Dataset records
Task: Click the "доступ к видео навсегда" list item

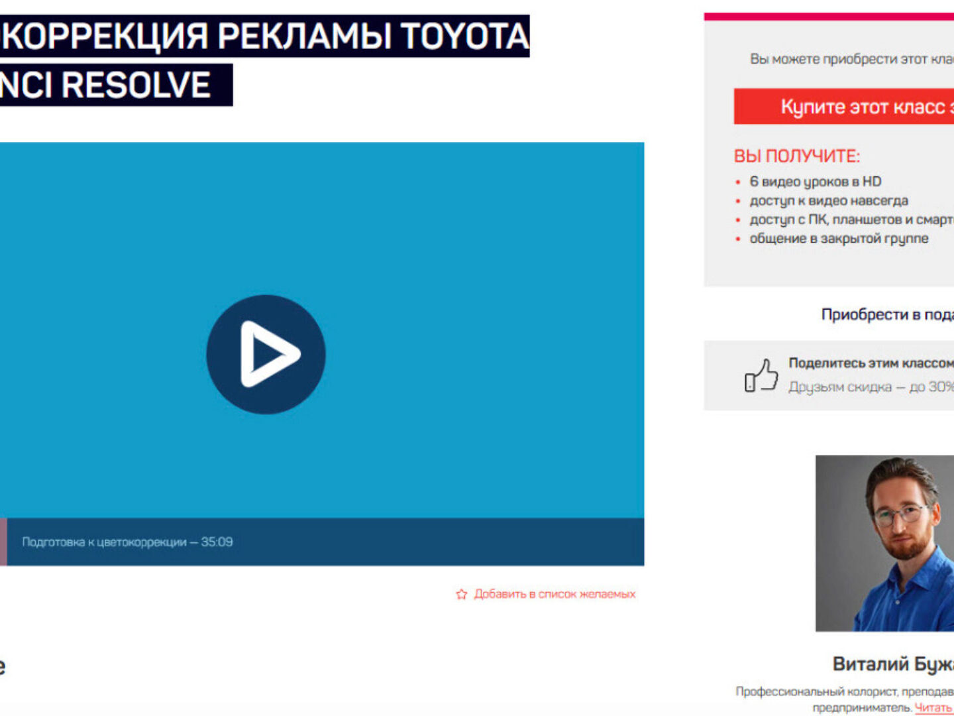Action: (828, 200)
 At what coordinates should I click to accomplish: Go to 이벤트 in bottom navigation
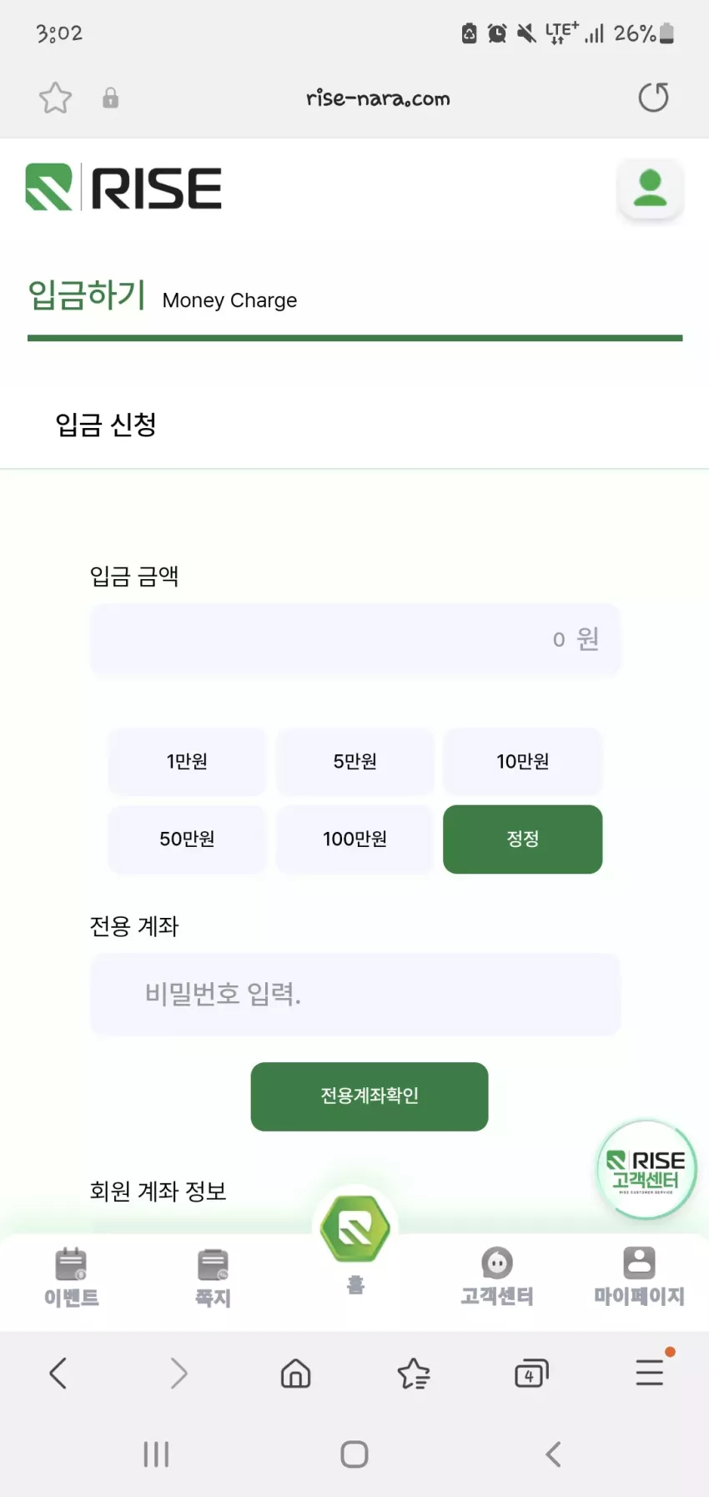(x=72, y=1277)
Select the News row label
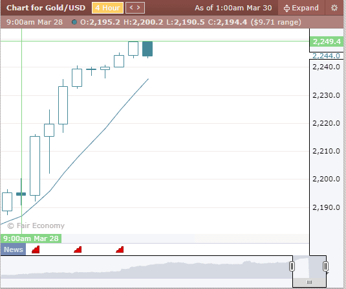346x289 pixels. (13, 249)
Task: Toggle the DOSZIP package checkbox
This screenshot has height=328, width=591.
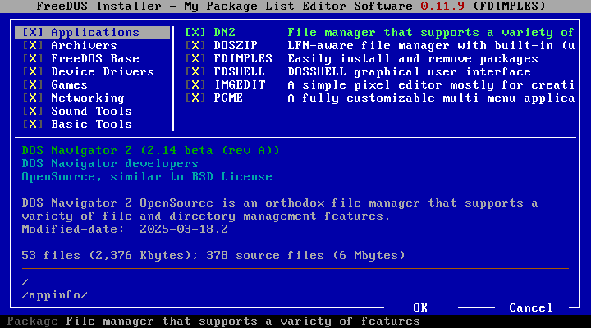Action: click(x=197, y=46)
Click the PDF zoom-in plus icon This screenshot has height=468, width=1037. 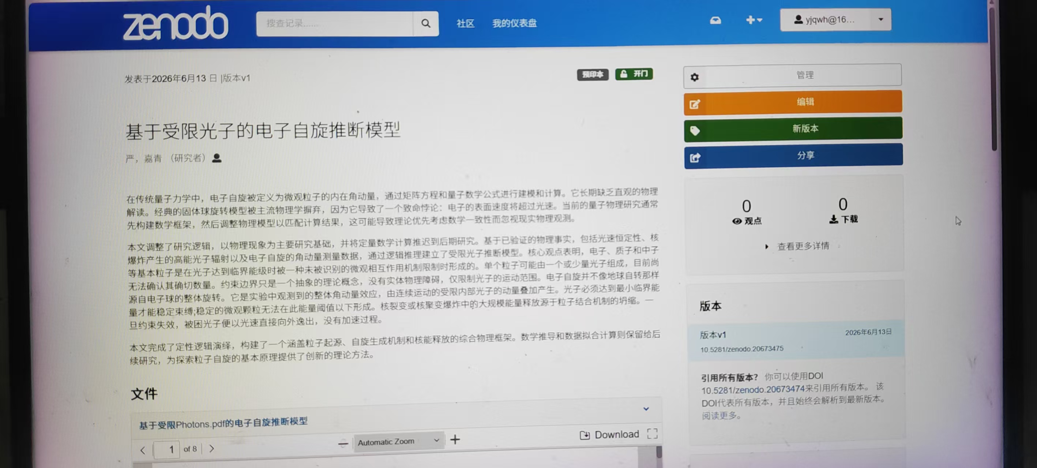tap(455, 439)
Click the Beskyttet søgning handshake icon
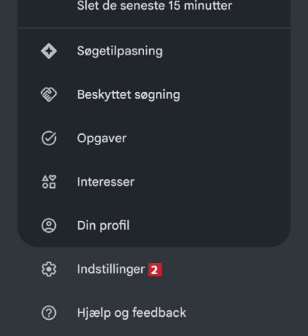Viewport: 308px width, 336px height. coord(49,94)
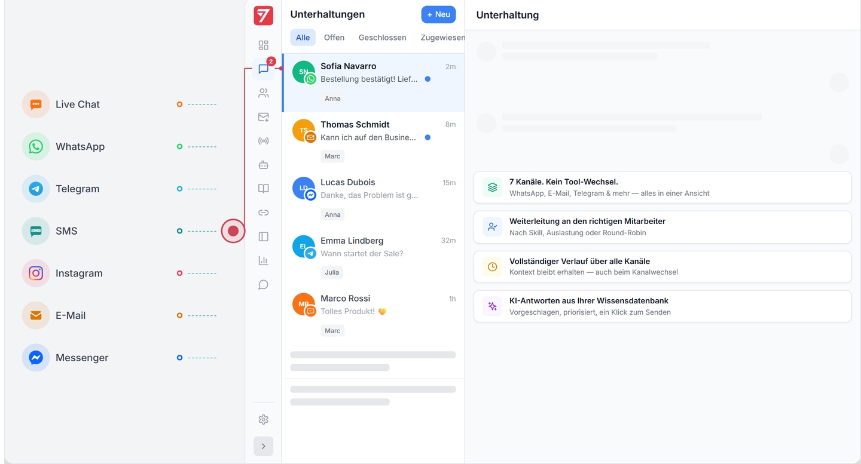This screenshot has width=861, height=464.
Task: Switch to the Offen tab
Action: [334, 38]
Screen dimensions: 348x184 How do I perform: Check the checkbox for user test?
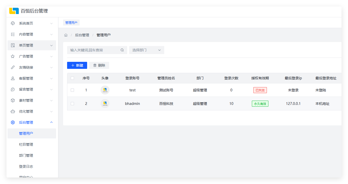pyautogui.click(x=72, y=90)

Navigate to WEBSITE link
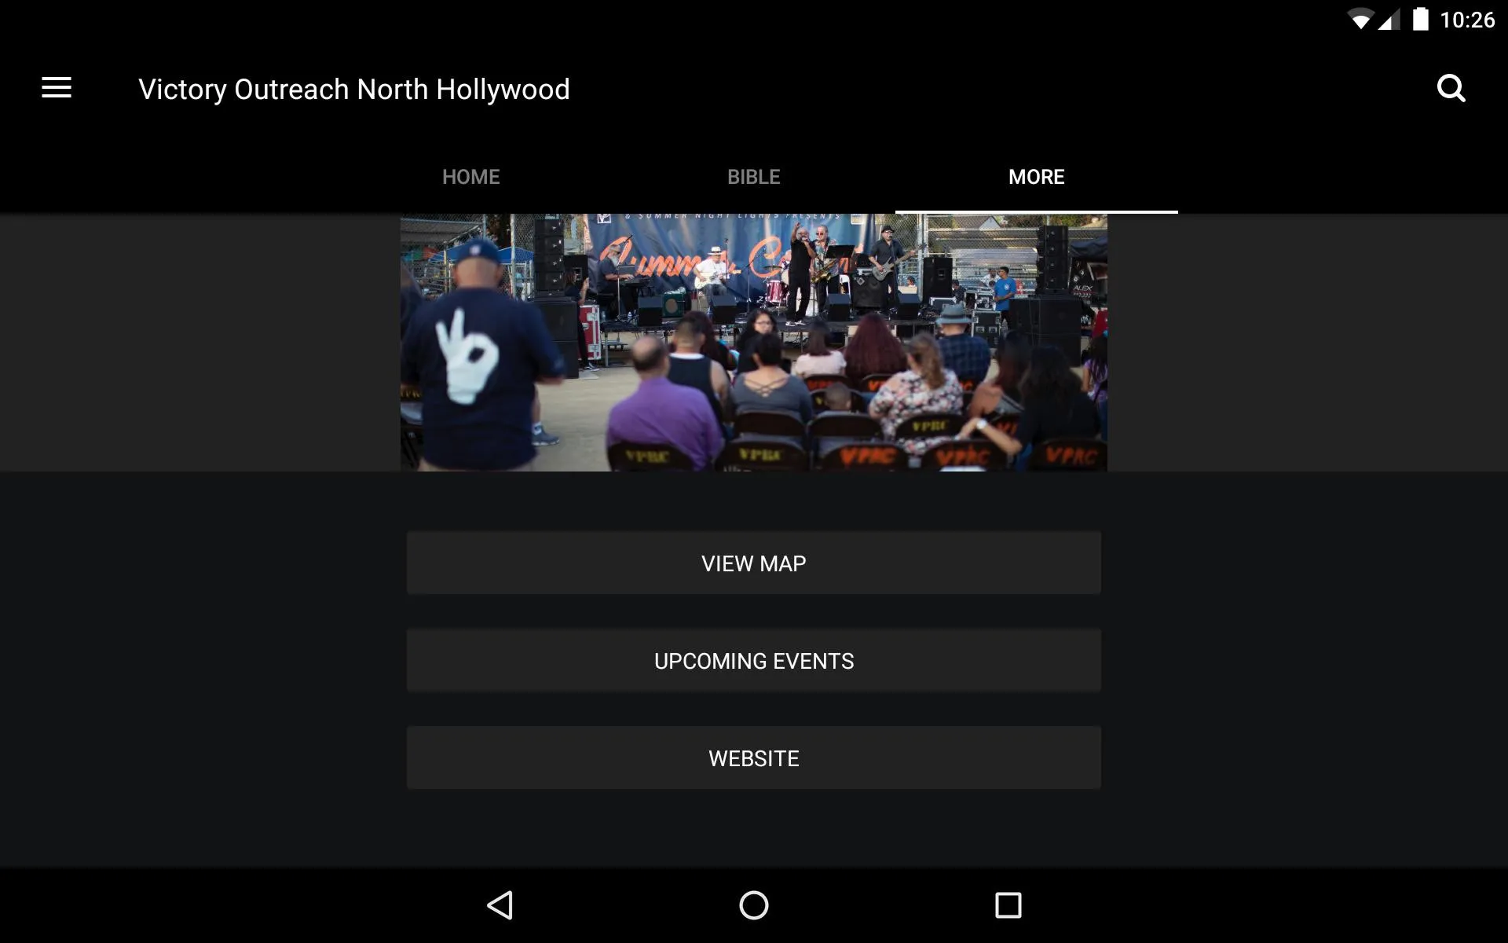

# Directions for this task:
Make an exact copy of the records from their first line through the line containing "Task: Toggle the DOSZIP package checkbox", both ends included, with the pictures omitted.

# Task output:
Task: Click the "доступ к видео навсегда" list item

Action: (828, 200)
 At what coordinates should I click to accomplish: Go to 이벤트 in bottom navigation
(x=72, y=1277)
Select the News row label
346x289 pixels. (13, 249)
Task: Toggle the DOSZIP package checkbox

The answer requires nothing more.